My only reservations centre round Gertrude and Claudius. Katia Caballero looks wonderful as a very young Gertrude. The problem is that she looks no older than her son. Andrew Tansey is oily and untrustworthy as Claudius, but somehow not odious enough in my view. This production goes to Lewes, Crawley and Tunbridge Wells in the summer. I recommend it highly.

Jacky Hilary, WORDS & MUSIC, July/August 1995

HAMLET AS EVERYMAN

Opening with “To be or not…” as a thematic prologue, it looks as if we’re in for a deconstructed evening, but what follows is a straight cut (no Fortinbras) through the action with a much-doubling cast of six plus Dillon’s Prince.

When the publicity says “George Dillon’s Hamlet” it refers to more than his presentation of a noble mind that from the start can break into childish fits of petulance; whose cheeky peck at Claudius’s cheek when calling him mother is the behaviour of someone consumed by such a longing for his father he almost treats Old Hamlet as a mother, trying to crawl back into a womb.

As director Dillon has drawn on the notion of Hamlet as a potential Everyman by treating the play as a meeting point of theatre traditions, (Hamlet as samurai) while comic buffoonery surrounds Guildenstern and Rosencrantz, the one a camp figure, the other a gruff glove puppet dog – palace poodles the pair. Unsurprisingly for someone who has worked closely with Steven Berkoff, Dillon provides a strongly physical theatre, often to thrilling effect. In the bedchamber of Denise Evans’ forceful Gertrude he mimes two picture frames, filling them with Hamlet’s favoured portraits of his father and uncle. Then there’s the poetry of Ophelia’s funeral – grotesquery with Yorick’s skull and a slow procession headed by Ophelia herself who walks silent to the grave, lies down and is covered in the red train which had represented Polonius’ blood. No, not the complete Hamlet but as vital and alive as you’ll find.

Timothy Ramsden, TIMES EDUCATIONAL SUPPLEMENT, 28 July 1995

A QUESTION OF EXCELLENCE

George Dillon launches into the To Be Or Not To Be soliloquy at the start of his production of Hamlet, and so begins a two-hour ride through the tragedy as Dillon sets out to portray the prince as a man of action. A fine cast, in particular David Meyer as Claudius and Beth Fitzgerald as Ophelia, ensure that the play does not become the George Dillon show, despite the power of his performance.

Mark Campanile, EDINBURGH EVENING NEWS, 17 August 1995

Despite the director/star infiltrating even the title, George Dillon’s two-hour Hamlet remains, or emerges as resolutely and occasionally scintillatingly Shakespearean.

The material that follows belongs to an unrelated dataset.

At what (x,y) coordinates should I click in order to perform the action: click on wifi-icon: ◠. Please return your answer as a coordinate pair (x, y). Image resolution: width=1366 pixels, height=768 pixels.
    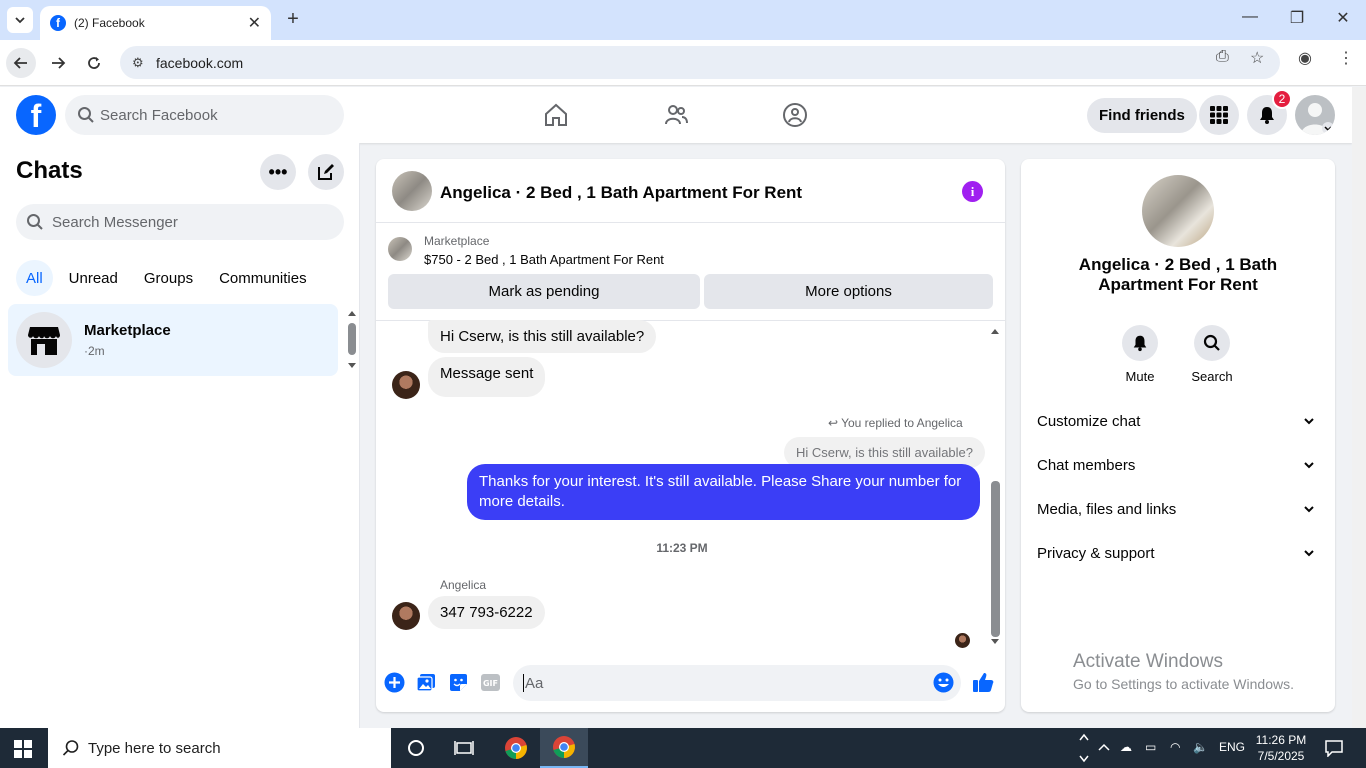
    Looking at the image, I should click on (1175, 747).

Feverish and compelling, the production draws its inspiration, in terms of courtly hierarchy from Japan; the company come kitted out in vaguely Samurai costume, Hamlet and Laertes fling themselves into kendo combat, and impassive musicians sit at either side of an otherwise bare stage. In terms of acting, it is full throttle School of Berkoff; swift and brutal, the seven actors posturing, scuttling, roaring and whispering, snatching each moment for instant effect. Hurling aside the less-is-more style of acting, Dillon frequently gives us the exact reverse.

His Hamlet, already hyperactive, is, when feigning madness, absolutely barking. Behind all this simmers a restless, constrained maverick, a natural fighter contemptuous of his fellow man and finally brought low by cool, malign authority.

It may not be a penetrating interpretation, but you can’t take your eyes off it for a second. Dillon’s performance bursts with swaggering vitality. It is never less than idiosyncratic, and alternately perverse, virile, willful, illuminating and extravagant, and sometimes all five at once. His vocal control is astonishing. Denise Evans’s shaven-headed, lithe Gertrude and David Meyer’s domineering Claudius shine and are never over-shadowed.

Peter Whitebrook, THE SCOTSMAN, 14 August 1995

An incredible Hamlet. George Dillon’s production brilliantly taps into the headlong madness of the play so often submerged by more classical interpreters. It’s fast, physical and frequently hilarious. Gertrude has a shaven head, Ophelia bops to the Pulp Fiction theme, and as for Rosencrantz… well, see for yourselves. Traditionalists may squirm, but you can’t make a good Hamlet without breaking eggs. Unmissable.